- PROBLEM REQUIREMENTS
All of the data needs to be repeated exactly.

Collected data:

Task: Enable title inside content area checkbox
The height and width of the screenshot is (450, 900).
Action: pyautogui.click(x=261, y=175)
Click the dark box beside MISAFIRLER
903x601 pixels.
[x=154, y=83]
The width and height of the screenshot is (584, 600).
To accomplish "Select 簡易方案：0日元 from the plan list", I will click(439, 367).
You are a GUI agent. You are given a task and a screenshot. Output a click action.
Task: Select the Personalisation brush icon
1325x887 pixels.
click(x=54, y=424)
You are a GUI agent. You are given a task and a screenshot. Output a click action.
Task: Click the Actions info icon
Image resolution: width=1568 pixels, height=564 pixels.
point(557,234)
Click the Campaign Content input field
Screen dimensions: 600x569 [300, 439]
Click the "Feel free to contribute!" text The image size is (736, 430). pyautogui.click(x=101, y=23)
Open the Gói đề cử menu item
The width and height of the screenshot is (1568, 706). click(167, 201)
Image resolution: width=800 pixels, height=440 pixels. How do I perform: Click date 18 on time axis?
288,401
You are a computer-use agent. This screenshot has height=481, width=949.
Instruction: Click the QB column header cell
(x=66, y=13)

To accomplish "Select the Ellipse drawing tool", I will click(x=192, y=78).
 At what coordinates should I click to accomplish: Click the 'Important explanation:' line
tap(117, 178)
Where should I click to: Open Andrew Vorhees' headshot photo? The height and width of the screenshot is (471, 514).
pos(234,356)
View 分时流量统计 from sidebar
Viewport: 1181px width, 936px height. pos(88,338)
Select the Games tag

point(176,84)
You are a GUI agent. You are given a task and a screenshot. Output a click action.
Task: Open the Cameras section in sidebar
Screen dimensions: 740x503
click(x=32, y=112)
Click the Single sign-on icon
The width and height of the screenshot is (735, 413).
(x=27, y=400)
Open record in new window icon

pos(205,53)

- SOLUTION FOR THIS PROBLEM
Task: Enable title inside content area checkbox
The height and width of the screenshot is (450, 900).
Action: pyautogui.click(x=261, y=175)
Click the dark box beside MISAFIRLER
903x601 pixels.
[x=154, y=83]
The width and height of the screenshot is (584, 600).
To accomplish "Select 簡易方案：0日元 from the plan list", I will click(439, 367).
You are a GUI agent. You are given a task and a screenshot. Output a click action.
Task: Select the Personalisation brush icon
1325x887 pixels.
click(x=54, y=424)
You are a GUI agent. You are given a task and a screenshot. Output a click action.
Task: Click the Actions info icon
Image resolution: width=1568 pixels, height=564 pixels.
point(557,234)
Click the Campaign Content input field
Screen dimensions: 600x569 [300, 439]
Click the "Feel free to contribute!" text The image size is (736, 430). pyautogui.click(x=101, y=23)
Open the Gói đề cử menu item
The width and height of the screenshot is (1568, 706). click(167, 201)
Image resolution: width=800 pixels, height=440 pixels. How do I perform: Click date 18 on time axis?
288,401
You are a computer-use agent. This screenshot has height=481, width=949.
Instruction: Click the QB column header cell
(x=66, y=13)

To accomplish "Select the Ellipse drawing tool", I will click(x=192, y=78).
 At what coordinates should I click to accomplish: Click the 'Important explanation:' line
tap(117, 178)
Where should I click to: Open Andrew Vorhees' headshot photo? The height and width of the screenshot is (471, 514).
pos(234,356)
View 分时流量统计 from sidebar
Viewport: 1181px width, 936px height. pos(88,338)
Select the Games tag

point(176,84)
You are a GUI agent. You are given a task and a screenshot. Output a click action.
Task: Open the Cameras section in sidebar
Screen dimensions: 740x503
click(x=32, y=112)
Click the Single sign-on icon
The width and height of the screenshot is (735, 413).
(x=27, y=400)
Open record in new window icon

pos(205,53)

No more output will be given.